# Exercise data start

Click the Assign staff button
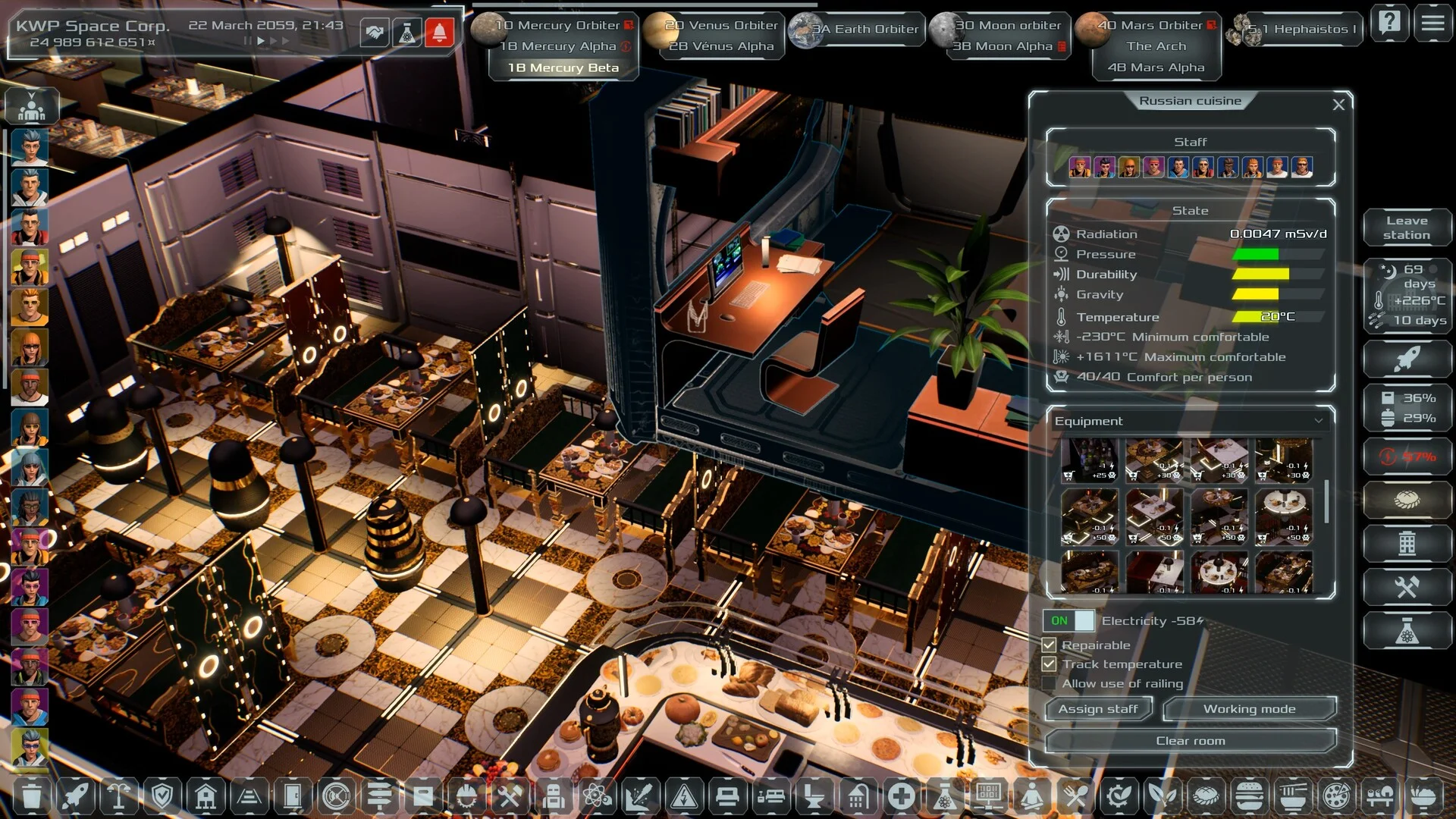1456x819 pixels. tap(1098, 709)
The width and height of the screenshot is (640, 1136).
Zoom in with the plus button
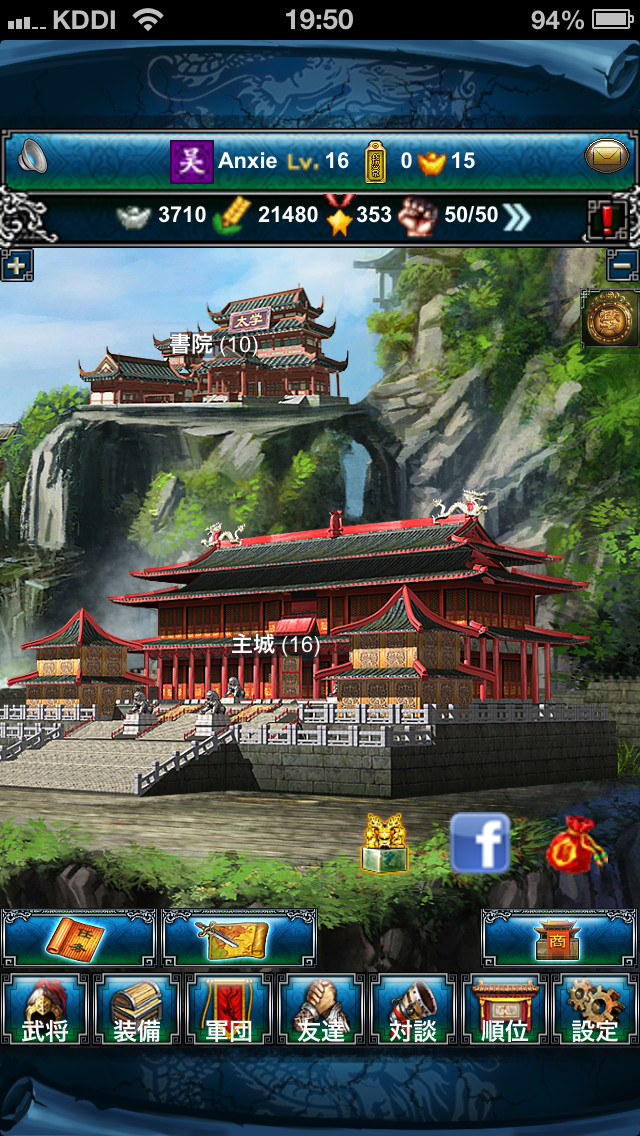pos(16,266)
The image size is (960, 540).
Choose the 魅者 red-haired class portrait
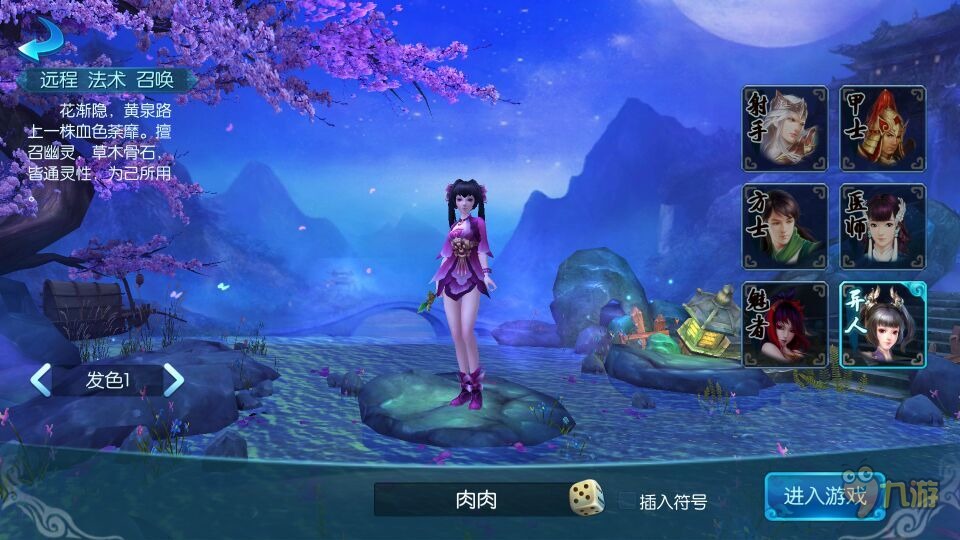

# Exercise data end

§ Description of the task: Copy every line of text in the material above word for word, and leave the pictures out.

§ Written solution:
Click the Assign staff button
1456x819 pixels. tap(1098, 709)
The width and height of the screenshot is (640, 1136).
Zoom in with the plus button
pos(16,266)
The image size is (960, 540).
Choose the 魅者 red-haired class portrait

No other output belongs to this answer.